First, here is a representation of how I arrived at 4 for a target of 10 with the following set of coin denominations: [1, 5, 10, 25]
ways-> 4
ways-> 2 2 2 2 2 3
ways-> 1 1 1 1 1 1 1 1 1 1
ways-> 1 0 0 0 0 0 0 0 0 0 0
denom-> 0 1 2 3 4 5 6 7 8 9 10
Now, here is the code implementation.
# O(nd) time | O (n) space
def number_of_ways_to_make_change(n, denoms):
ways =[0 for amount in range(n+1)] # [0] * (n + 1)
ways[0] =1 #if we have 0 as our target amount,then there is only one way of getting 0 which is not using any coin
for denom in denoms:
for amount in range(1, n+1):
if denom <= amount:
ways[amount] += ways[amount-denom]
return ways[n]
print(f"number_of_ways_to_make_change :: {number_of_ways_to_make_change(10, [1, 5, 10, 25])}")
Here's what's happening in the solution:
- The function number_of_ways_to_make_change takes two parameters: n (the target amount for which change needs to be made) and denoms (a list of coin denominations available for making change).
- It initializes an array ways of size n+1 with all elements set to 0. This array will store the number of ways to make change for each amount from 0 to n.
- It sets ways[0] to 1 because there is exactly one way to make change for an amount of 0, which is by using no coins.
- It iterates over each denomination in the denoms list.
- For each denomination, it iterates over each amount from 1 to n (inclusive).
- For each amount, it checks if the denomination is less than or equal to the current amount. If it is, it means that the current denomination can be used to make change for the current amount.

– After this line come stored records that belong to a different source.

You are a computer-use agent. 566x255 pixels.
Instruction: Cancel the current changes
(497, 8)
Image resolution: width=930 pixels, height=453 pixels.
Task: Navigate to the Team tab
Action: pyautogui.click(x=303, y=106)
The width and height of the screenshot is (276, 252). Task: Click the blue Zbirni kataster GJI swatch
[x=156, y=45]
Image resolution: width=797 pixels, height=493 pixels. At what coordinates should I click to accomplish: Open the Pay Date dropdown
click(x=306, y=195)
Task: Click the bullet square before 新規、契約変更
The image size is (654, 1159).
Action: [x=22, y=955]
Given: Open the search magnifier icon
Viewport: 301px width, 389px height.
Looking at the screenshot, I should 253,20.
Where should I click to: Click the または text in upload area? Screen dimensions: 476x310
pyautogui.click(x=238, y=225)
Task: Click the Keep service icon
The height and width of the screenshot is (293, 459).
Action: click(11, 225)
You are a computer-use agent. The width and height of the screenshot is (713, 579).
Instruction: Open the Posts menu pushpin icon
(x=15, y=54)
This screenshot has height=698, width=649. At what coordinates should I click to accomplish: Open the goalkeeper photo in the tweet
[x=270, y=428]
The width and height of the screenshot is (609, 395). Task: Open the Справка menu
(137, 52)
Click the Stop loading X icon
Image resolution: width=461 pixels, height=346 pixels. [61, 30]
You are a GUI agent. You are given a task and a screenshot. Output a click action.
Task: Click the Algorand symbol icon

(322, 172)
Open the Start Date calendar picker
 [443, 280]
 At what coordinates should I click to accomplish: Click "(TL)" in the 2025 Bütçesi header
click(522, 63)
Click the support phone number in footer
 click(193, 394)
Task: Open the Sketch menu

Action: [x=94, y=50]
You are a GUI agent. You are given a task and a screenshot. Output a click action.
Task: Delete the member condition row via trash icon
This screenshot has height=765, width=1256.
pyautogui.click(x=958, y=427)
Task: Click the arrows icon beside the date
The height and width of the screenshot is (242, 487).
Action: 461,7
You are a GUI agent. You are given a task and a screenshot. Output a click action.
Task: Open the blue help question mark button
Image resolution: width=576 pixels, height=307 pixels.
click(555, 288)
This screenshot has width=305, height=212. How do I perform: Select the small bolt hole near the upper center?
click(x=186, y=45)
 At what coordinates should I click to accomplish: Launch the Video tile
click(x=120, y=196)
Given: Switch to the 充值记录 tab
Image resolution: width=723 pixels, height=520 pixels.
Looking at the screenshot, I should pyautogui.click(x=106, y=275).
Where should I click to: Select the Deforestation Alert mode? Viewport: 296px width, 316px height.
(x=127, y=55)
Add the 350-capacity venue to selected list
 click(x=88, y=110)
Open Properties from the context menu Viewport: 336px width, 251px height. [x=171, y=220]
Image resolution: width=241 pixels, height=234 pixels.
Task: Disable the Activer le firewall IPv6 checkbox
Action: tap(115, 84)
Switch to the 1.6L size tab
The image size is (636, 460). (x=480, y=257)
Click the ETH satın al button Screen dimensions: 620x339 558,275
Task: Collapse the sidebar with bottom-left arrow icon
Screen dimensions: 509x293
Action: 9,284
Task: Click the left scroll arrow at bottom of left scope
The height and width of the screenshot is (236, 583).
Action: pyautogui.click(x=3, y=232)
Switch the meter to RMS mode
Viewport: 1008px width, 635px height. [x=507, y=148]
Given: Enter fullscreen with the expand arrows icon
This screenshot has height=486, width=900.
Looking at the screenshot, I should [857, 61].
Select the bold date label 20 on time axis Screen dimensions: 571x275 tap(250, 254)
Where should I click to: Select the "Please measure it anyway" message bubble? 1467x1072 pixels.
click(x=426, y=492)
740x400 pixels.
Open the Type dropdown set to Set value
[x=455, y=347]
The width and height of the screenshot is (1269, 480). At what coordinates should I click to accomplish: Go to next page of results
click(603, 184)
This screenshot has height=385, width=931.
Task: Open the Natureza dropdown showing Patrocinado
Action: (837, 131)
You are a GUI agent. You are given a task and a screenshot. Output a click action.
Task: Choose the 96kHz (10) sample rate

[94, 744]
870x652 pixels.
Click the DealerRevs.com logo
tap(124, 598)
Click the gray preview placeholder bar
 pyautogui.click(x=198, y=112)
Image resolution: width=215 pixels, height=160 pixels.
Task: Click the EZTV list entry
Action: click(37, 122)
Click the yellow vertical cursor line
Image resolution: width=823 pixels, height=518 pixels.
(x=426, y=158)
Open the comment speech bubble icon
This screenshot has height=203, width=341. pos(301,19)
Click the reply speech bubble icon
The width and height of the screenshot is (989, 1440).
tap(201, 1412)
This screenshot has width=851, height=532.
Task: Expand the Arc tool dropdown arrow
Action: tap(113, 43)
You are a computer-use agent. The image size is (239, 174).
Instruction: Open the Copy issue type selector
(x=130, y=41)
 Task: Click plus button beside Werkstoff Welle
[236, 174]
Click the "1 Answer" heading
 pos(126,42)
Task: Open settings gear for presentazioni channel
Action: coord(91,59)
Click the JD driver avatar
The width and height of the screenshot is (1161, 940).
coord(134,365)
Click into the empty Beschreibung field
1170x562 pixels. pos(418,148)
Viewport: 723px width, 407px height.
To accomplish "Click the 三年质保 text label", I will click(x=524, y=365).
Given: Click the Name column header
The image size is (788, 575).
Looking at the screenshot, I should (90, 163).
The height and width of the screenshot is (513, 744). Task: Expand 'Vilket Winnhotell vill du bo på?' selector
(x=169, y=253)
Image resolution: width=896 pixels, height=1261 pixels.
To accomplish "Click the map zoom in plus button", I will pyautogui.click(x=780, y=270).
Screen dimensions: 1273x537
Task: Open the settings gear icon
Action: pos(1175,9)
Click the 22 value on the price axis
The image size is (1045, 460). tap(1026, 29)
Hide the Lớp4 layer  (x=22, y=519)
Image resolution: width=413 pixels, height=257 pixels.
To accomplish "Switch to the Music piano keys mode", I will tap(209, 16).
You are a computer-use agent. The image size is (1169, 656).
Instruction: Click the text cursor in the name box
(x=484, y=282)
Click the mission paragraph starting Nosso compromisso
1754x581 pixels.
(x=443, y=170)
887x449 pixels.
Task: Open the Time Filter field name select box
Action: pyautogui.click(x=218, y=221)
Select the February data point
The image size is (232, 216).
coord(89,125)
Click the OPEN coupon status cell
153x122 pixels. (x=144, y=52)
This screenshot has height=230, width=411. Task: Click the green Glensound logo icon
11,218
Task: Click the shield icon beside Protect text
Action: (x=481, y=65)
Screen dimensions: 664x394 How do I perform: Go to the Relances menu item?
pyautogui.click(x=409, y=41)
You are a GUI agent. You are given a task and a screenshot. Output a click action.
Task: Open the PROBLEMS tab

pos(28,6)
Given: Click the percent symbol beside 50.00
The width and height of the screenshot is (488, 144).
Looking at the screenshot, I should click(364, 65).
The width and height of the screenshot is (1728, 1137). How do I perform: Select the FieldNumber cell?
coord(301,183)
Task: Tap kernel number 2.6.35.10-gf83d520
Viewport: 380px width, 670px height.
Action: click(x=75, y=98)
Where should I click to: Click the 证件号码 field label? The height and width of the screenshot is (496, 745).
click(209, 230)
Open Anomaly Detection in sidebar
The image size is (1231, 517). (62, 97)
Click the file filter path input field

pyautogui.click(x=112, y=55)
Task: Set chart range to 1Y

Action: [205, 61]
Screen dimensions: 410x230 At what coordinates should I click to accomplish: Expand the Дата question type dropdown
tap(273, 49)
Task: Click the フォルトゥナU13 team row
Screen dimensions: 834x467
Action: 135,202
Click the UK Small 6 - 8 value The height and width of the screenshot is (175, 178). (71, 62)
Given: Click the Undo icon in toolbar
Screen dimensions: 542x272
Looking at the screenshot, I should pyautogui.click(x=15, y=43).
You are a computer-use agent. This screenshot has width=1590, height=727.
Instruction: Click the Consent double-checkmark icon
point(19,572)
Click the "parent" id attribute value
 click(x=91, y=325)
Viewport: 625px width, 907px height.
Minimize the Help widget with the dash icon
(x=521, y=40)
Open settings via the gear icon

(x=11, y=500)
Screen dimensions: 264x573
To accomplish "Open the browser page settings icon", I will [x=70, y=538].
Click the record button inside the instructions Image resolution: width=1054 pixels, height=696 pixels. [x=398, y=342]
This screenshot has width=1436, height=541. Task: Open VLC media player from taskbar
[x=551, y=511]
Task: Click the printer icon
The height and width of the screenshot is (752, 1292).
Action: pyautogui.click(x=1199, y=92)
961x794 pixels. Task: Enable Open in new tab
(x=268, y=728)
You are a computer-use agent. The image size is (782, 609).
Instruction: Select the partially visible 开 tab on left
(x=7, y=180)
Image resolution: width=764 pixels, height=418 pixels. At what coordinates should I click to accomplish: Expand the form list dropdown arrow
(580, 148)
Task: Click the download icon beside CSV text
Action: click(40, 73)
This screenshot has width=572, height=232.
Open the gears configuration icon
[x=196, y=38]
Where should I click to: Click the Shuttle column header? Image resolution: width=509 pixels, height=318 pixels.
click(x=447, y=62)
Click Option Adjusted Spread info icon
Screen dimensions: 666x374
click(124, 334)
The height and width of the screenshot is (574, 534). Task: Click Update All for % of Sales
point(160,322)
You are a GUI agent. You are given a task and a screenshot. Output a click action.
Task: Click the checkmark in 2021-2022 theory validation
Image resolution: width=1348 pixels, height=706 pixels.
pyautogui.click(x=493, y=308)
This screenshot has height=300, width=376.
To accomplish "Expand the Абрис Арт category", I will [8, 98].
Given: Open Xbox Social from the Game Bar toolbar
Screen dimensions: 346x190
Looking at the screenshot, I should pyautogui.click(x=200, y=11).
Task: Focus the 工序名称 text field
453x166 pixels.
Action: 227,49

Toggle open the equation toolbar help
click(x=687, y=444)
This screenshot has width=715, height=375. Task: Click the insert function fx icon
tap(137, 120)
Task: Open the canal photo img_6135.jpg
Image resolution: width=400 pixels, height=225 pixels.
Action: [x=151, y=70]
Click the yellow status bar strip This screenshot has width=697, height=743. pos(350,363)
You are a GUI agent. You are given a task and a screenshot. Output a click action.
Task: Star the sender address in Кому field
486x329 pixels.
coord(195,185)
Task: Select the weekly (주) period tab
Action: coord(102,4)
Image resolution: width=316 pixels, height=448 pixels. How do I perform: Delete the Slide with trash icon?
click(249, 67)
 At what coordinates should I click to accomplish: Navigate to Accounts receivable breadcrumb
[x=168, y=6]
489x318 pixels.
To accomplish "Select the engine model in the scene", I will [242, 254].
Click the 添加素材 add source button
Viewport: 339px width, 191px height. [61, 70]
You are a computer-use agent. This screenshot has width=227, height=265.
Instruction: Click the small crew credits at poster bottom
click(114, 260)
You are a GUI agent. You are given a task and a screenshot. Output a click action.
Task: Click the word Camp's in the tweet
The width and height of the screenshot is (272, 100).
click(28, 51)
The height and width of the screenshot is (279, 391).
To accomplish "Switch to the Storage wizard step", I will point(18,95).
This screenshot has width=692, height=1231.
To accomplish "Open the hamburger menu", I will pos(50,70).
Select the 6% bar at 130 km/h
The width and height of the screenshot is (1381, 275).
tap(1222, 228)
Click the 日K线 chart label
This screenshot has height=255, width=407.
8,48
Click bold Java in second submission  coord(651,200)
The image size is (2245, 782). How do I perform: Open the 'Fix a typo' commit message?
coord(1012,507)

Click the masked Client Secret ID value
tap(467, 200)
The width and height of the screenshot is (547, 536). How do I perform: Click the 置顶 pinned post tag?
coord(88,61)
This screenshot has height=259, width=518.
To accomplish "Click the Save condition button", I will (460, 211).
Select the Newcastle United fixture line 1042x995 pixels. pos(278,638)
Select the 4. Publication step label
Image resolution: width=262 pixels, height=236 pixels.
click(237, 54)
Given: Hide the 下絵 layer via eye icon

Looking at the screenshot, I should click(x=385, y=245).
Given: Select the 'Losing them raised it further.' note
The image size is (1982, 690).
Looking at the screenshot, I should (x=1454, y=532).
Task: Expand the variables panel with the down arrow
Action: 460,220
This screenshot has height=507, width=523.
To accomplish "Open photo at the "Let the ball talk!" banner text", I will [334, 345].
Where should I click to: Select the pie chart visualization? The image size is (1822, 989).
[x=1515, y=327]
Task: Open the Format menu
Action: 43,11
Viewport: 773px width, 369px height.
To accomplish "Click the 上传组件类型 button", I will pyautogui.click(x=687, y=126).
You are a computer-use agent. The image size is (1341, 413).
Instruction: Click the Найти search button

- If the denomination is less than or equal to the current amount, it updates ways[amount] by adding the value of ways[amount - denom]. This is because the number of ways to make change for the current amount using the current denomination is equal to the number of ways to make change for the amount - denom (the remaining amount after subtracting the denomination) plus the number of ways to make change for the remaining amount using the same denomination.
- Finally, the function returns ways[n], which represents the number of ways to make change for the target amount n using the given coin denominations.
For example, if n = 10 and denoms = [1, 5, 10, 25], the function will return the number of ways to make change for 10 cents using the given denominations.
Time Complexity
The solution consists of a nested loop structure.
- The outer loop iterates over each denomination in the denoms list, which has d denominations.
- The inner loop iterates over each amount from 1 to n, where n is the target amount.
- Inside the inner loop, the operations performed are constant time operations (assignment, comparison, and addition).
- Therefore, the time complexity of the solution is O(nd), where n is the target amount and d is the number of denominations.
Space Complexity
The solution uses an array of ways of size n+1 to store the number of ways to make change for each amount from 0 to n leading to O(n) space complexity.
Unit Tests
Here are some unit tests to verify the correctness of the number_of_ways_to_make_change function:
import unittest
class TestNumberOfWaysToMakeChange(unittest.TestCase):
def test_example_1(self):
n = 10
denoms = [1, 5, 10, 25]
self.assertEqual(number_of_ways_to_make_change(n, denoms), 4)
def test_example_2(self):
n = 5
denoms = [1, 2, 5]
self.assertEqual(number_of_ways_to_make_change(n, denoms), 4)
def test_example_3(self):
n = 0
denoms = [1, 2, 5]
self.assertEqual(number_of_ways_to_make_change(n, denoms), 1)
def test_example_4(self):
n = 3
denoms = [2]
self.assertEqual(number_of_ways_to_make_change(n, denoms), 0)
def test_example_5(self):
n = 4
denoms = [1, 2, 3]
self.assertEqual(number_of_ways_to_make_change(n, denoms), 4)
def test_large_input(self):
# Test with a large target amount and denominations
n = 100
denoms = [1, 5, 10, 25, 50]
# There are 292 ways to make change for 100 cents using the given denominations
self.assertEqual(number_of_ways_to_make_change(n, denoms), 292)
if __name__ == '__main__':
unittest.main()
These test cases cover various scenarios, including:
- Making change for different target amounts.
- Using different sets of denominations.
- Handling edge cases like making change for 0 cents or using a single denomination.